E’ stata davvero una notte di paura quella appena trascorsa a Buenos Aires, città sede del River Plate. A scatenare una furia che covava da settimane è stata la retrocessione del club più titolato d’Argentina che nella sua storia lunga più di un secolo non era mai sceso in Serie B.
Ed invece ieri, nello spareggio di ritorno contro il Belgrano, il club campione nazionale di 3 non è andato oltre l’1-1 che, sommato al 2-0 per gli avversari dell’andata, significa retrocessione. Un vero e proprio disastro per il club che è il più costoso del Paese, ma ora dovrà fare a meno dei soldi delle televisioni, di alcuni sponsor che stanno decidendo di rescindere i contratti, ed ora sarà costretto anche a ceder alcuni campioni che avrebbe voluto trattenere come Lamela.

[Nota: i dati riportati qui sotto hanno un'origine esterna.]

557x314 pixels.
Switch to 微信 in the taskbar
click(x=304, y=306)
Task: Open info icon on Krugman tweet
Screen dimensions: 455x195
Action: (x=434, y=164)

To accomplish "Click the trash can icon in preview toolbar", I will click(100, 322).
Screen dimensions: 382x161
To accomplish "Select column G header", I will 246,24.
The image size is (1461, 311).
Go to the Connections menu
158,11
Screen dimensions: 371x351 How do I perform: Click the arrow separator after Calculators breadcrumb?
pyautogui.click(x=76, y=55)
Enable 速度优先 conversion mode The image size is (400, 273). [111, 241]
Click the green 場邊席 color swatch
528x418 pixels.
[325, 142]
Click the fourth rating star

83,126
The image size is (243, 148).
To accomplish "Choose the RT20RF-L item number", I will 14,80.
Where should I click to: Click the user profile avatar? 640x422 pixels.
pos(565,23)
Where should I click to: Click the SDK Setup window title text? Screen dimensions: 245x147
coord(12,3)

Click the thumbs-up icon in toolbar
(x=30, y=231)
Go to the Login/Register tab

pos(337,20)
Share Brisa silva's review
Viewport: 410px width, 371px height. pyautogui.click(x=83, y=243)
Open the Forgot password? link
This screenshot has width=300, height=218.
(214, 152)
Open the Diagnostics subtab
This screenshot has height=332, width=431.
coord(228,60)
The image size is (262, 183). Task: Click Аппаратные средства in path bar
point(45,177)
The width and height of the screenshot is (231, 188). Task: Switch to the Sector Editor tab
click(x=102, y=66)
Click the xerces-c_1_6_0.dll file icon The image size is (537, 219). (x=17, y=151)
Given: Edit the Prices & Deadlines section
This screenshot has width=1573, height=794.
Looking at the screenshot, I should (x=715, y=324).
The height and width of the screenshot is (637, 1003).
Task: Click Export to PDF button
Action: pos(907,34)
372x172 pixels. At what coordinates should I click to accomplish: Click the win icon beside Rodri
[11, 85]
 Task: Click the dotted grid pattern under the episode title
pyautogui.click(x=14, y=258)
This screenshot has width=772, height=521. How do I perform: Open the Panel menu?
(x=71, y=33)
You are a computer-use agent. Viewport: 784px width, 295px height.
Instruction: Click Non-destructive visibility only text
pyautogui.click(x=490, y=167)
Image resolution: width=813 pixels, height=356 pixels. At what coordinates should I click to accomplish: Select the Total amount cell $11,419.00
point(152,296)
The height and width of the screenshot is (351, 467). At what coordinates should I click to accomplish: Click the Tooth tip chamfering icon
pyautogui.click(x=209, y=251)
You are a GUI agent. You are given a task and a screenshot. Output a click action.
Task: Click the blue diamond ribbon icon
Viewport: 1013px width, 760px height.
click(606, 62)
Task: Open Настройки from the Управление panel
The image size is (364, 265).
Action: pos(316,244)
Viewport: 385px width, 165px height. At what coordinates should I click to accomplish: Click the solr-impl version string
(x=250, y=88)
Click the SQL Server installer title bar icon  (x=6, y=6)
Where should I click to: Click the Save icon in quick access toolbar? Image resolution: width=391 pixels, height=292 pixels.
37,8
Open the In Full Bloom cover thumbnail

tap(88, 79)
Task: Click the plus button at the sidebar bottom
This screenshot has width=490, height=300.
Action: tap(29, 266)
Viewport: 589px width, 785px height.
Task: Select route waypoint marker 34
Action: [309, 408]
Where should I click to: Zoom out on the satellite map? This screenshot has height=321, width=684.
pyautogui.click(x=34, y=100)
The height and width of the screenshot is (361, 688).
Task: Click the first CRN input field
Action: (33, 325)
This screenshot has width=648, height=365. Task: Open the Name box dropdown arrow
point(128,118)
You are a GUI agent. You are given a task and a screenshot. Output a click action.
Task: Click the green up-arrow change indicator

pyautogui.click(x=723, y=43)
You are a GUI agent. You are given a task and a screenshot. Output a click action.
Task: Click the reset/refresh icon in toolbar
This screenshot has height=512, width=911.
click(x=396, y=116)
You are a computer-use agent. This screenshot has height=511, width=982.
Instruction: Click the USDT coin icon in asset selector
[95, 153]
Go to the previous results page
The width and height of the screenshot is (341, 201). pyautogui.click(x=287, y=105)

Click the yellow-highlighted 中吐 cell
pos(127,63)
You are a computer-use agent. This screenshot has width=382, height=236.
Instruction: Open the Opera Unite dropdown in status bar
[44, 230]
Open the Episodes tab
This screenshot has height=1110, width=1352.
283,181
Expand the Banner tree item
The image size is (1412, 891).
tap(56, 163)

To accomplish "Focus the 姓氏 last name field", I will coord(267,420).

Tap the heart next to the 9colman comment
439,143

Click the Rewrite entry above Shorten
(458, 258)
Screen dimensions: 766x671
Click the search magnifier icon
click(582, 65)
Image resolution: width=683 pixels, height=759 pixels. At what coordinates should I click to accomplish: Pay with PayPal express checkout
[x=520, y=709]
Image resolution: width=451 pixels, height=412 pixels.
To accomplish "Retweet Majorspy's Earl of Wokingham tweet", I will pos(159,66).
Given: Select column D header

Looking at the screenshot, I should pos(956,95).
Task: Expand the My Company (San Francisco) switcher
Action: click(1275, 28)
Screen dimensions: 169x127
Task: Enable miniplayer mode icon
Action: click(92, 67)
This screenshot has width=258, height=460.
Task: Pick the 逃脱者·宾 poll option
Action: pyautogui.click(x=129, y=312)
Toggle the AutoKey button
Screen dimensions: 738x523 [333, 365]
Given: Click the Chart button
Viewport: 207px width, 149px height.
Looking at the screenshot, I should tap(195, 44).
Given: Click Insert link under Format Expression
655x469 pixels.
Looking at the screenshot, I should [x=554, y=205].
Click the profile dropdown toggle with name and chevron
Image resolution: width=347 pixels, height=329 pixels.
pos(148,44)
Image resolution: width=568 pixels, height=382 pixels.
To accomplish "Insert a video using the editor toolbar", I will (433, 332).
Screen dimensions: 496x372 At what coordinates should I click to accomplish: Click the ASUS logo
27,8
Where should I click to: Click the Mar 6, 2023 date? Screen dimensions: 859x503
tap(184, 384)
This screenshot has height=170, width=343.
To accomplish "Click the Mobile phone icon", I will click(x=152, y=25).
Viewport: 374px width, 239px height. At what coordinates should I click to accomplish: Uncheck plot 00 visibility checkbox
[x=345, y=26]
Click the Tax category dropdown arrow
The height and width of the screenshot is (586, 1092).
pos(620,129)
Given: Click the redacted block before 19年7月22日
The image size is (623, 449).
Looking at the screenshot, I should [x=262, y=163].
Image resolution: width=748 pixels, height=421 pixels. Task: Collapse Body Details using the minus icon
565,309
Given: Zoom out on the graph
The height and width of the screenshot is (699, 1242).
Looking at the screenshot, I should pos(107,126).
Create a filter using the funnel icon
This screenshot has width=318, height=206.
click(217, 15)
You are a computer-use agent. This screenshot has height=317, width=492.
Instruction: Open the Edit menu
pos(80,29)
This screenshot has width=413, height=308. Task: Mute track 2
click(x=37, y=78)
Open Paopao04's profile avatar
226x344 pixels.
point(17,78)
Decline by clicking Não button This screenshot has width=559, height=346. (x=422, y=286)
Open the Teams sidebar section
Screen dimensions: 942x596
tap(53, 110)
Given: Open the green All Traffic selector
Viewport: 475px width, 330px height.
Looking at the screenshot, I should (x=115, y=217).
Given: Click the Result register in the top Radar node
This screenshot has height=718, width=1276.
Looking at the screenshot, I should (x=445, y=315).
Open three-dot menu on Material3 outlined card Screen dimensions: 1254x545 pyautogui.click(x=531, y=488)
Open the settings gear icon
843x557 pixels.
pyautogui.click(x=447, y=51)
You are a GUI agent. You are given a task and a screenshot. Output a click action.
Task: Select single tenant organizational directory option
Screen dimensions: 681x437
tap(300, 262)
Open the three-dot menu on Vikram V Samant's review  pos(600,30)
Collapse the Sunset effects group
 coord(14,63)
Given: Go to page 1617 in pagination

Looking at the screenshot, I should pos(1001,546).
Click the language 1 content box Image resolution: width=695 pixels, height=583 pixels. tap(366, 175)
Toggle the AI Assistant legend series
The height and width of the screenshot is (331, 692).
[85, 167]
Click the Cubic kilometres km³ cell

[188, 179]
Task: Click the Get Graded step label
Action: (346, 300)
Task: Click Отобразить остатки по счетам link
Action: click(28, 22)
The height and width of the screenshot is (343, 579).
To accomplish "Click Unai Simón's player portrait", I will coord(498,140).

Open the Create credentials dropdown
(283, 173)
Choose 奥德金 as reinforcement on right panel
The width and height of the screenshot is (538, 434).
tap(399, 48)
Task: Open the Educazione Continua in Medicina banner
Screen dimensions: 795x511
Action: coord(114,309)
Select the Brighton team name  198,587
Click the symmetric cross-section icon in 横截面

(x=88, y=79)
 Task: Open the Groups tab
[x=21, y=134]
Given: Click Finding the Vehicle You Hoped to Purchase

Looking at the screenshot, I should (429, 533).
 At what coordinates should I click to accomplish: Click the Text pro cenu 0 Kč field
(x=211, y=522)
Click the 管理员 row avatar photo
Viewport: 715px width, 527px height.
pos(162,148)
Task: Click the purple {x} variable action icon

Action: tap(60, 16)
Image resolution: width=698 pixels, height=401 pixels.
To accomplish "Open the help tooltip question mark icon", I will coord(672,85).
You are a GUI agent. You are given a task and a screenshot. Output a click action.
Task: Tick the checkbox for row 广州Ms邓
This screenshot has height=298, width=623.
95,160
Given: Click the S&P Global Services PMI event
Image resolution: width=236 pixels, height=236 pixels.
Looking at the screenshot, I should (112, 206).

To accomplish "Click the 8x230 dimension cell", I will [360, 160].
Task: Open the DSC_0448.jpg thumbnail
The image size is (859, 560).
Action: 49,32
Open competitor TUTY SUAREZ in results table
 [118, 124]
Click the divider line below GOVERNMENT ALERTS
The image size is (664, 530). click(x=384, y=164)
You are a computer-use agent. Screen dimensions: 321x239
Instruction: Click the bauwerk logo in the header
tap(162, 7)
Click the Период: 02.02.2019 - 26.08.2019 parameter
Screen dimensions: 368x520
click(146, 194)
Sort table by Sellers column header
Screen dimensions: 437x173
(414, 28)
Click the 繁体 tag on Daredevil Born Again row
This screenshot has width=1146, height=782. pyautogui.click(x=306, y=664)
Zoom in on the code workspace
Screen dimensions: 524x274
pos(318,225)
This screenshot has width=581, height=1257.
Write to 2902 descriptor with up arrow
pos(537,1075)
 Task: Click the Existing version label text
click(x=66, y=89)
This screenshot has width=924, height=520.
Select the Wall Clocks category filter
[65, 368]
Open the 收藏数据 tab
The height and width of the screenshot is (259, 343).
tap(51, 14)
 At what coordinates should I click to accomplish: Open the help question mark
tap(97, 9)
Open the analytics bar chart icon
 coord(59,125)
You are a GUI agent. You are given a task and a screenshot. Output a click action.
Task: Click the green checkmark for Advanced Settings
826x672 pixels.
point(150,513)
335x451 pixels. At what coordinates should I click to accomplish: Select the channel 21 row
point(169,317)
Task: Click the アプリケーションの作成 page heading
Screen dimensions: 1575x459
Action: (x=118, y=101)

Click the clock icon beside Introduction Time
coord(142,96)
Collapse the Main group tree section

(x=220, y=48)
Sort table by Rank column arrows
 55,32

Ma più di questo, putroppo ciò che fa notizia sono le vicende extra-calcistiche. Il direttore di gara è stato costretto a fischiare la fine qualche secondo prima del 90′ perché le forze dell’ordine non riuscivano a tenere a bada i tifosi troppo esagitati. Al fischio finale si è scatenato il putiferio, con lancio di pietre e qualsiasi cosa ci si trovasse a tiro.
I problemi sono stati registrati all’interno dello stadio in cui, secondo il magistrato che sta indagando sulla vicenda, erano fatte entrare 12 mila persone in più di quante il Monumental potesse contenere, ma poi anche fuori, dove sono state distrutte le postazioni mobili delle televisioni e le vetrine dei negozi nell’area antistante lo stadio. Insomma, uno scenario apocalittico in cui solo per puro caso non c’è scappato il morto, ma soltanto decine di feriti e arresti. Una ferita che sicuramente farà male all’immagine del River più della retrocessione.